_Exercise directions_
Repeat precisely the span of lines below that opens with the line containing "Image resolution: width=1389" and closes with the line containing "Given: Click the Temple", both included.

_Given information_
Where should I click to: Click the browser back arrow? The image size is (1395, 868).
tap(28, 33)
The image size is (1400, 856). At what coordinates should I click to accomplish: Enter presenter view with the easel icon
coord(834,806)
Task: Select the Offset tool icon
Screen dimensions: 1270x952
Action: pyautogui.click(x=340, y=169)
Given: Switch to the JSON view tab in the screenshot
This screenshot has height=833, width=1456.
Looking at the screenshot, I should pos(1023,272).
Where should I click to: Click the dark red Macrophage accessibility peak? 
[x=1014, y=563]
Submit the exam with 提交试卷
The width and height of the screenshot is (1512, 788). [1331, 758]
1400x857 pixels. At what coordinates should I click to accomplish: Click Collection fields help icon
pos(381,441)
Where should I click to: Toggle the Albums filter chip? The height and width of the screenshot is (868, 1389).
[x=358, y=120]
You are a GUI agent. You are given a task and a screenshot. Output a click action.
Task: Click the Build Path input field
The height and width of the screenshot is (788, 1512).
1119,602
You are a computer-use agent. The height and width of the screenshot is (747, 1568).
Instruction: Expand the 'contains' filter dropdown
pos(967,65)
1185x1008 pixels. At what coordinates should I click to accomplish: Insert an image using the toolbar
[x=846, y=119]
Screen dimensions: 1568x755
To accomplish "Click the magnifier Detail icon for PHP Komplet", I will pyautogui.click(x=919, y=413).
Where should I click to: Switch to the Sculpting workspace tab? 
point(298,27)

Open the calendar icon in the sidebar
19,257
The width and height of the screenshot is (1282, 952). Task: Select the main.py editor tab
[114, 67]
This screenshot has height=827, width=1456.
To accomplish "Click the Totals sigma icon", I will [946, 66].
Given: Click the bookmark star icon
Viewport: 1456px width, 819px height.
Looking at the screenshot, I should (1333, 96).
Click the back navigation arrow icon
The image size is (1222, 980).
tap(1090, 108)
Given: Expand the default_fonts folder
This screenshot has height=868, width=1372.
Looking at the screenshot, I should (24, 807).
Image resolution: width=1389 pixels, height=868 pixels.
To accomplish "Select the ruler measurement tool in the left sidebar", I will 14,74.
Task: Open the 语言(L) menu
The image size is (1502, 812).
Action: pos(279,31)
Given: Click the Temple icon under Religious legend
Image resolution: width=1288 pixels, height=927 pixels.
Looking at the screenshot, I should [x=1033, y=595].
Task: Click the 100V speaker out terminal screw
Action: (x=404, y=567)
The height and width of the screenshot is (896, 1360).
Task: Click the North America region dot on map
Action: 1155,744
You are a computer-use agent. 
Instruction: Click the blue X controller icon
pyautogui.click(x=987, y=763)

_Answer below_
Image resolution: width=1389 pixels, height=868 pixels.
To accomplish "Select the ruler measurement tool in the left sidebar", I will 14,74.
Task: Open the 语言(L) menu
The image size is (1502, 812).
Action: pos(279,31)
Given: Click the Temple icon under Religious legend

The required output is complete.